While many are keen to start travelling again and willing to pay for a Covid-19 test to help ease the restrictions on them, they face unpredictable factors, including quarantine and additional border controls.

Covid-19 may not kill international travel, but it has certainly wounded it. Several measures need to be in place before we can get people back in the air (including allowing Victorians to fly interstate) and give the international travel industry the boost it needs.

First would be real-time coronavirus testing for people getting on and off the planes, like the rapid, cheap and reliable test being developed in Israel. Israeli scientists are testing a new gargle-and-spit test that’s super-fast and 95% accurate.

The technology has the potential to replace polymerase chain reaction (PCR) testing, which involves an unpleasant swabbing process and requires lengthy lab analysis, as the main screening method used worldwide.

Accelerated PCR testing, the fastest current method, is not widely available and, with a 15-minute turnaround at best, comes at a financial cost and with reduced accuracy. The spit test is intended to replace most PCR tests, especially in places requiring mass screening.

PCR swab testing on arrival is already a reality at many airports around the world. London’s Heathrow, for example, now has a testing facility at one terminal and will have another ready soon. More than 13,000 passengers can be tested in a day, and that can be scaled up depending on demand.

The British government is considering whether the testing will permit arriving passengers to be released from the 14-day quarantine requirement. The cost of the UK test on arrival is around $270 and it gives a result within hours. But it’s a confused picture. Countries are changing their rules fairly regularly, which means travellers can’t be sure if they need a test 72 hours before departure, on arrival or perhaps both.

The reality is that the PCR test is only a stop-gap measure because it has significant weaknesses. A traveller who has been tested might contract the disease on the flight, or even at the airport upon arrival. And, since the virus can incubate for four to 10 days, a negative pre-departure or arrival test might prove to be wrong.

Only a period in quarantine can bring that assurance. PCR tests take many hours, or days, to come back and the traveller must be isolated for that time.

We need an immediate, low-cost, no-hardware diagnostic test, such as the spit test, for everyone boarding an aircraft and at every stop. This will be a way to stop the spread of the virus without a vaccine.

We also need to rethink quarantine arrangements and have two levels of quarantine built into our national and state emergency plans. We need to be able to rapidly assemble mass-quarantine facilities when large numbers of people need to be tested, such as when cruise ships arrive.

And we need standing quarantine facilities where people can be housed when hotels are no longer viable.

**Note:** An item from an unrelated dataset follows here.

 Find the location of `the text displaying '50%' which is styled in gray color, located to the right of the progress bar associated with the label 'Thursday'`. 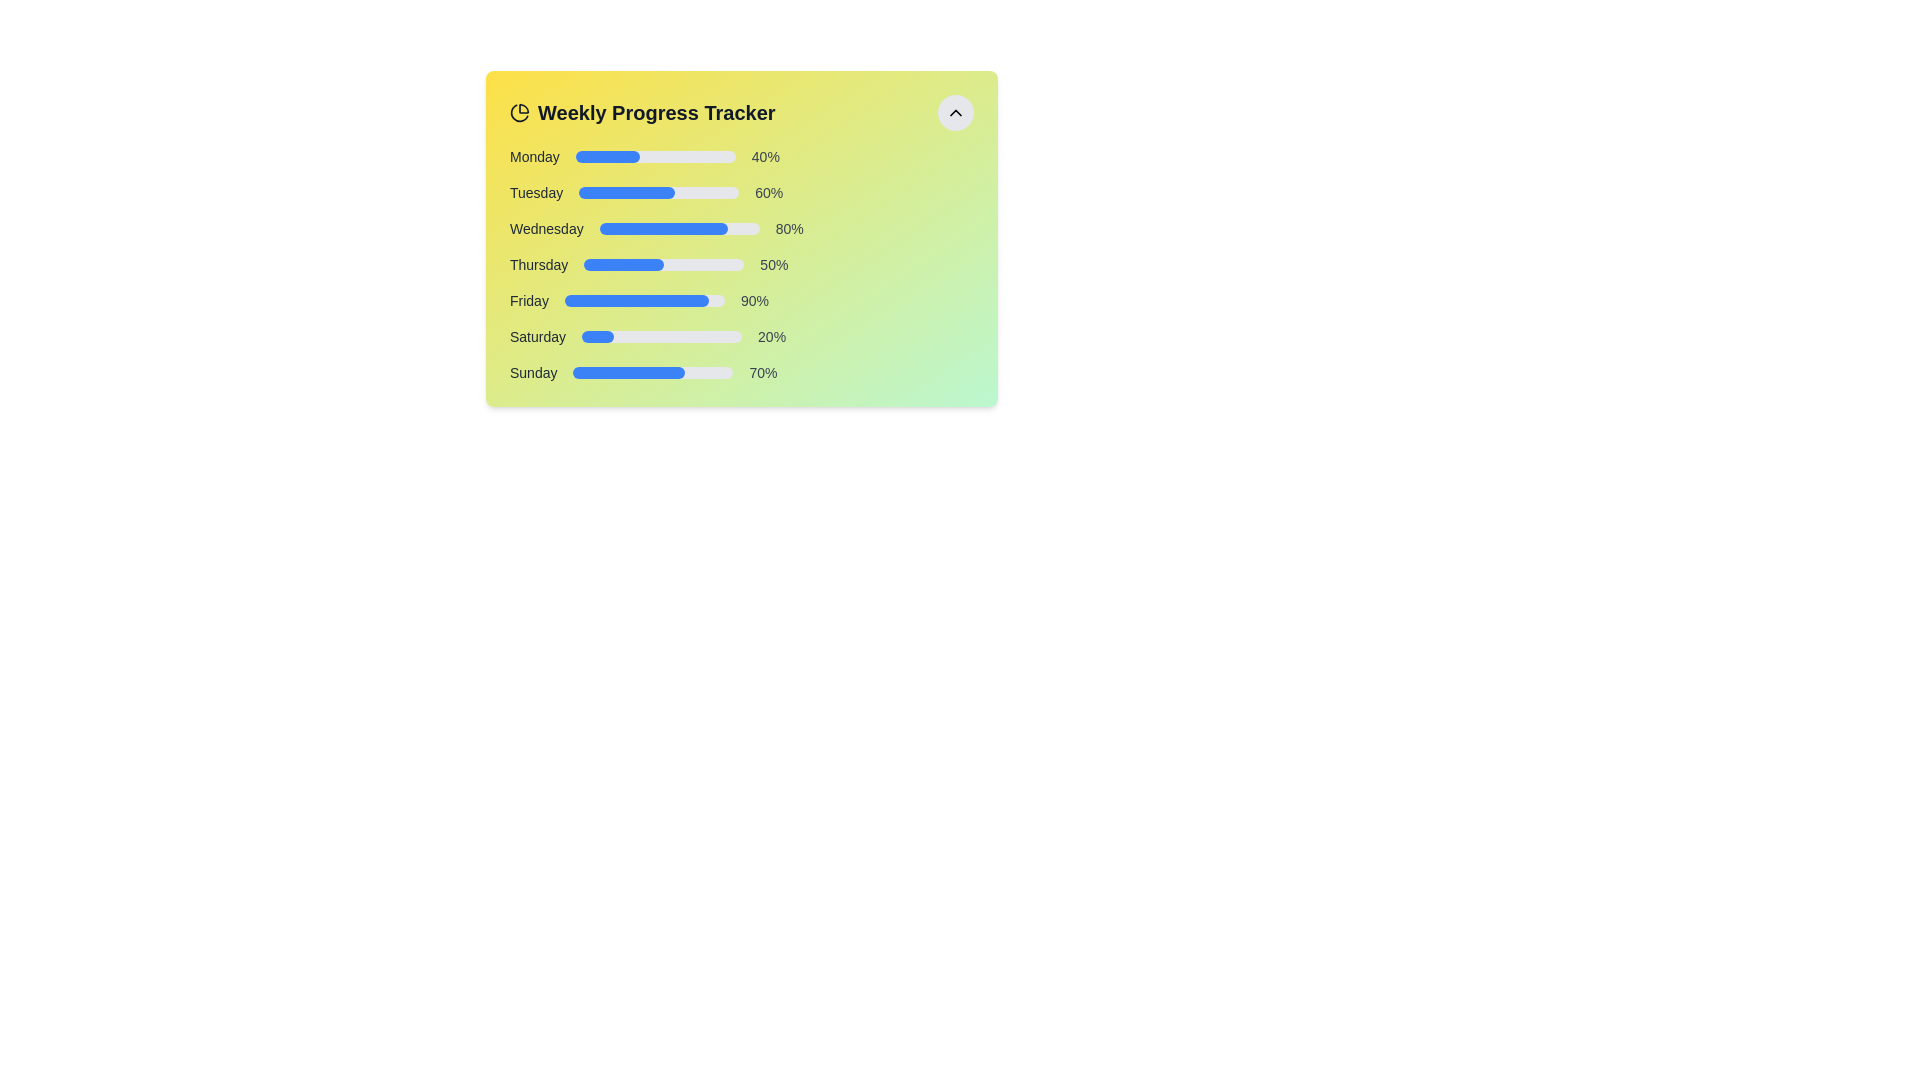

the text displaying '50%' which is styled in gray color, located to the right of the progress bar associated with the label 'Thursday' is located at coordinates (773, 264).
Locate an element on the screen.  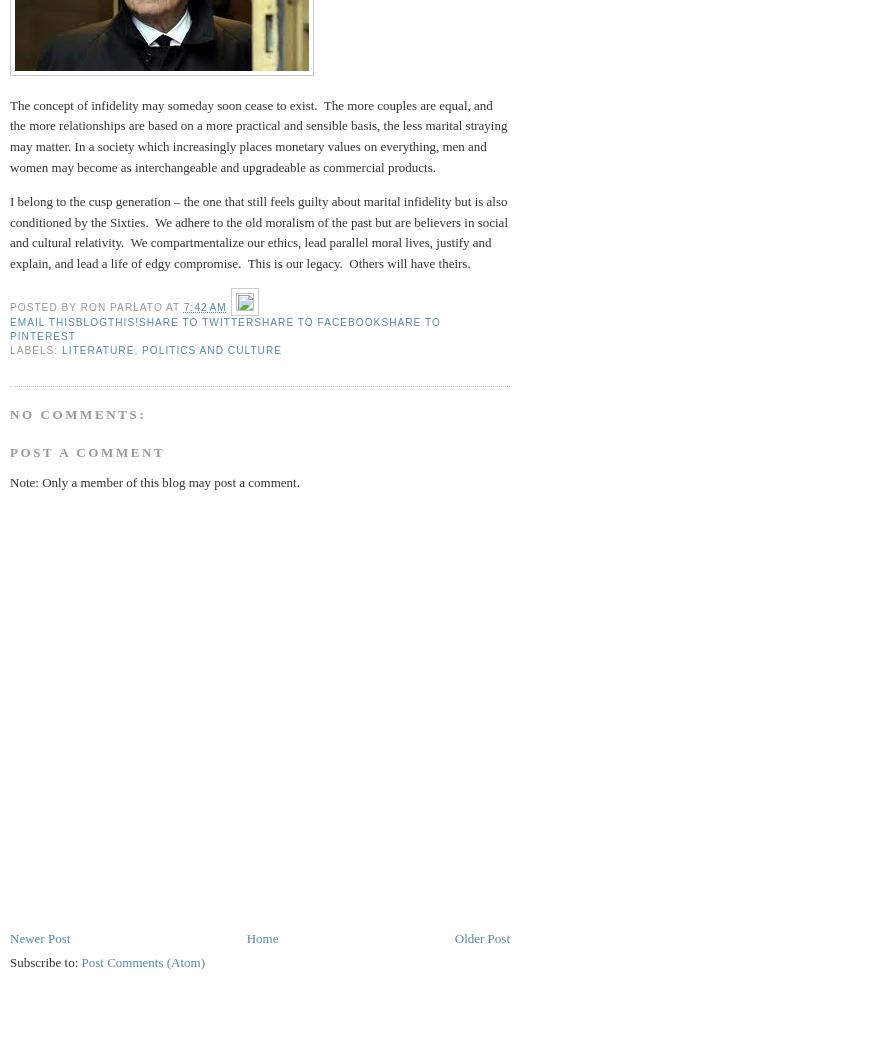
'I belong to the cusp generation – the one that still feels guilty about marital infidelity but is also conditioned by the Sixties.  We adhere to the old moralism of the past but are believers in social and cultural relativity.  We compartmentalize our ethics, lead parallel moral lives, justify and explain, and lead a life of edgy compromise.  This is our legacy.  Others will have theirs.' is located at coordinates (258, 230).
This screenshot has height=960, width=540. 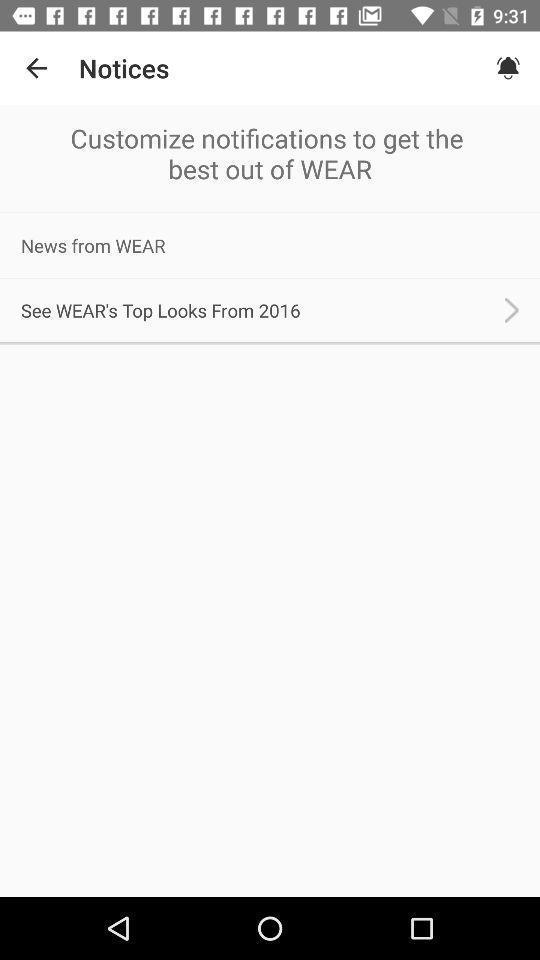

It could be a converted or long-term rented hotel. Such an institutionalised quarantine facility operated at Sydney Heads from the 1830s until 1984. Migrant ships arriving in Sydney with suspected contagious disease aboard offloaded passengers and crew to protect local residents. Another quarantine station was built at Point Nepean on the Mornington Peninsula in the 1850s.

A greater national effort needs to go into expanding screening and monitoring of existing and emerging diseases and researching drugs for short-term protection against Covid-19, just as travellers to malaria-affected areas take anti-malarial drugs for protection.

Once a vaccine is available, proof that it’s been administered will need to be electronically inserted into a smart passport. We should include in our advance passenger processing regime information on whether a traveller has been vaccinated, just as airlines are required to check whether a potential visitor has an appropriate visa.

Hopefully we’ll have a Covid-19 vaccine soon but, even then, immunity may last a relatively short time. So it’s still likely to be some time before Covid-19 disappears or dealing with it becomes normal. In the meantime, we’ll need to focus on holidaying at home and rediscovering our country.